• Data shown
---------------

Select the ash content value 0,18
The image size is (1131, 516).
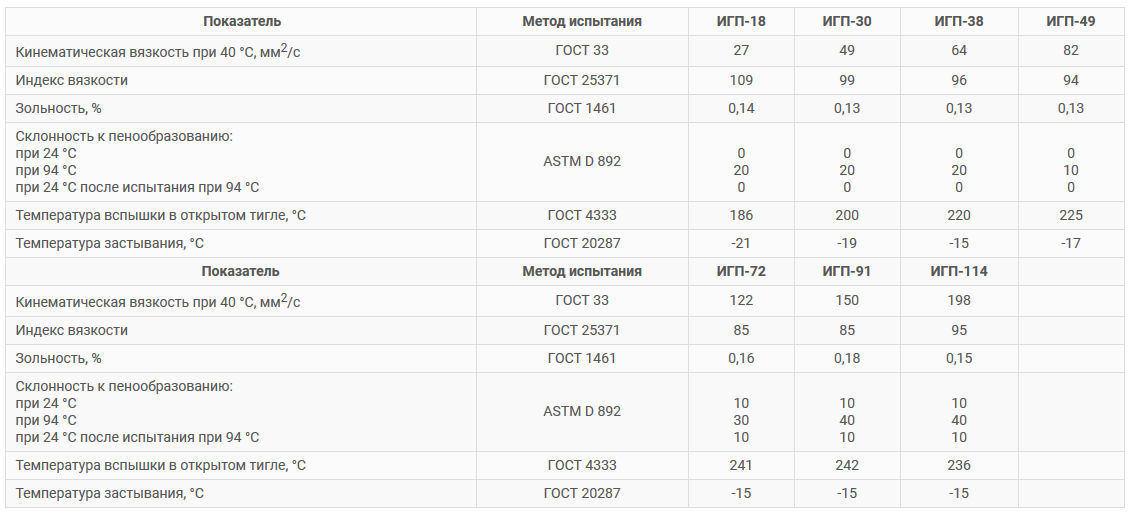click(x=847, y=359)
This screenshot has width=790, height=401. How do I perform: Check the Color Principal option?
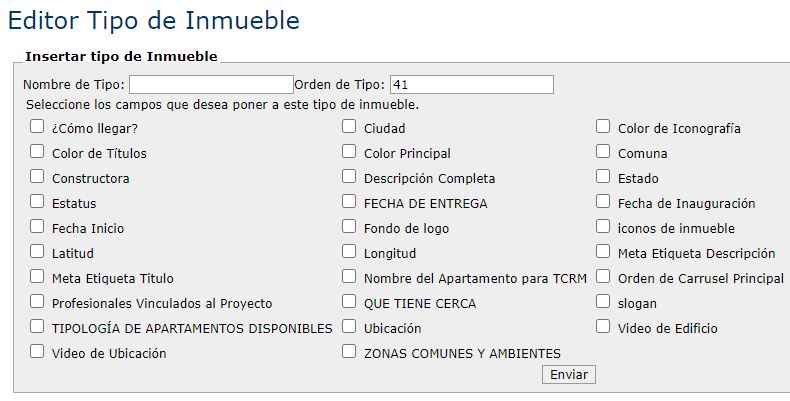(x=349, y=152)
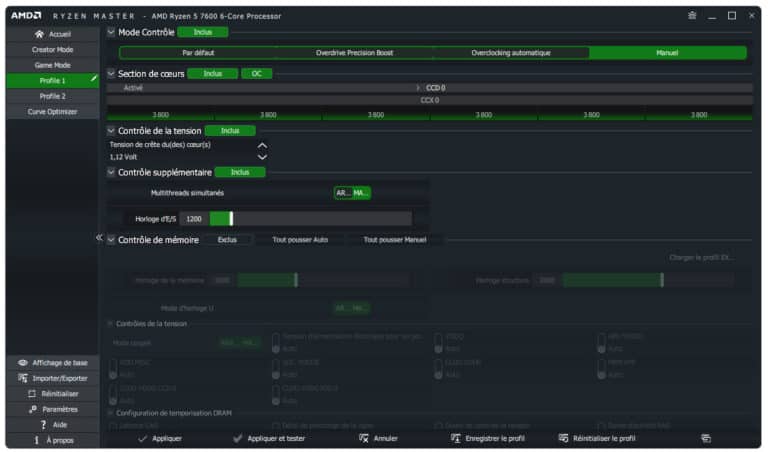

---------------

• Work instruction
Output each entry exactly. Skip the pictures.

• Response box
Select the ash content value 0,18
The image size is (1131, 516).
click(x=847, y=359)
This screenshot has width=790, height=401. How do I perform: Check the Color Principal option?
(x=349, y=152)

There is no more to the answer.